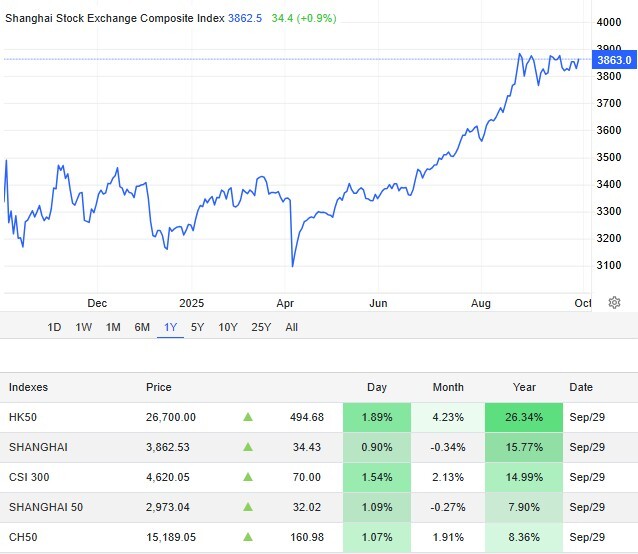Open the SHANGHAI 50 index link
This screenshot has width=638, height=554.
[x=46, y=507]
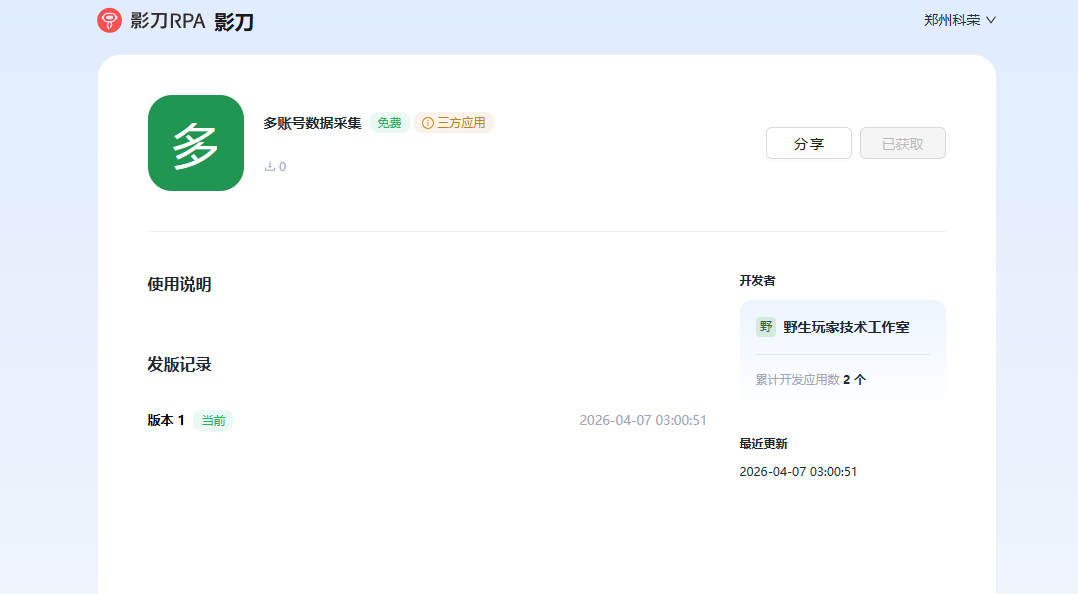Select the 免费 tag
The height and width of the screenshot is (594, 1078).
tap(389, 123)
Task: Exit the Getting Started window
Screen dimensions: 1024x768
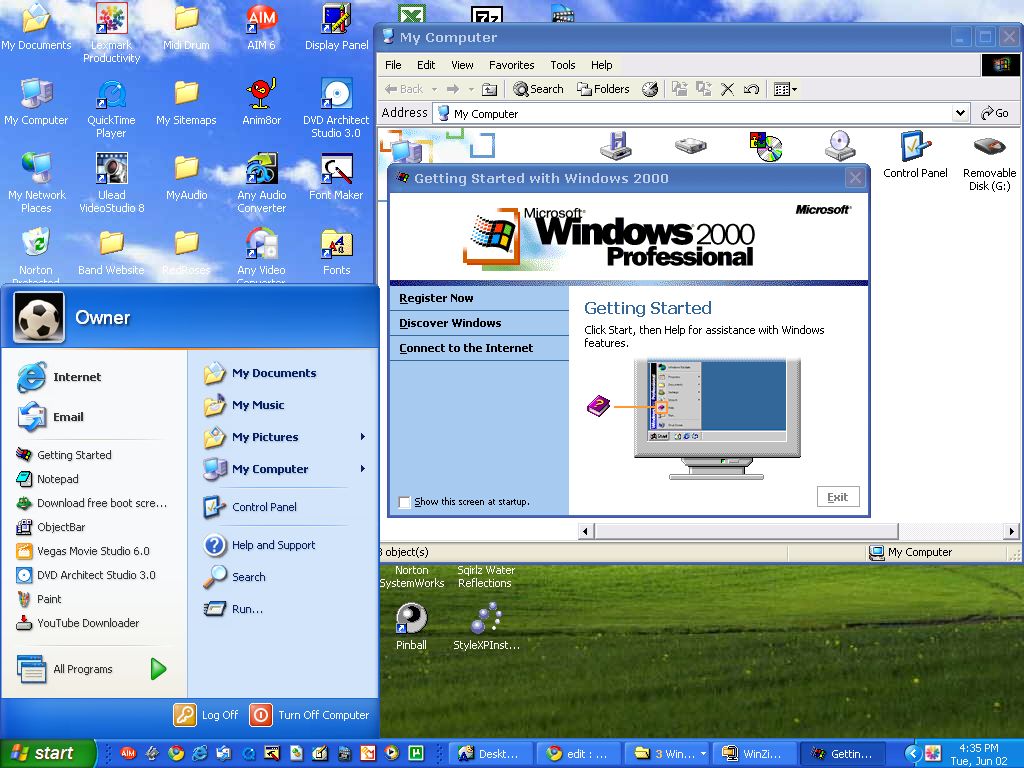Action: point(837,496)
===============
** GOAL **
Copy out all of the material above, replacing "window" with "dialog" and keeping everything else the same. Leave out the pictures.

** TASK RESULT **
Open the SHANGHAI 50 index link
This screenshot has width=638, height=554.
[x=46, y=507]
Select the 免费 tag
The height and width of the screenshot is (594, 1078).
tap(389, 123)
Task: Exit the Getting Started dialog
Screen dimensions: 1024x768
Action: point(837,496)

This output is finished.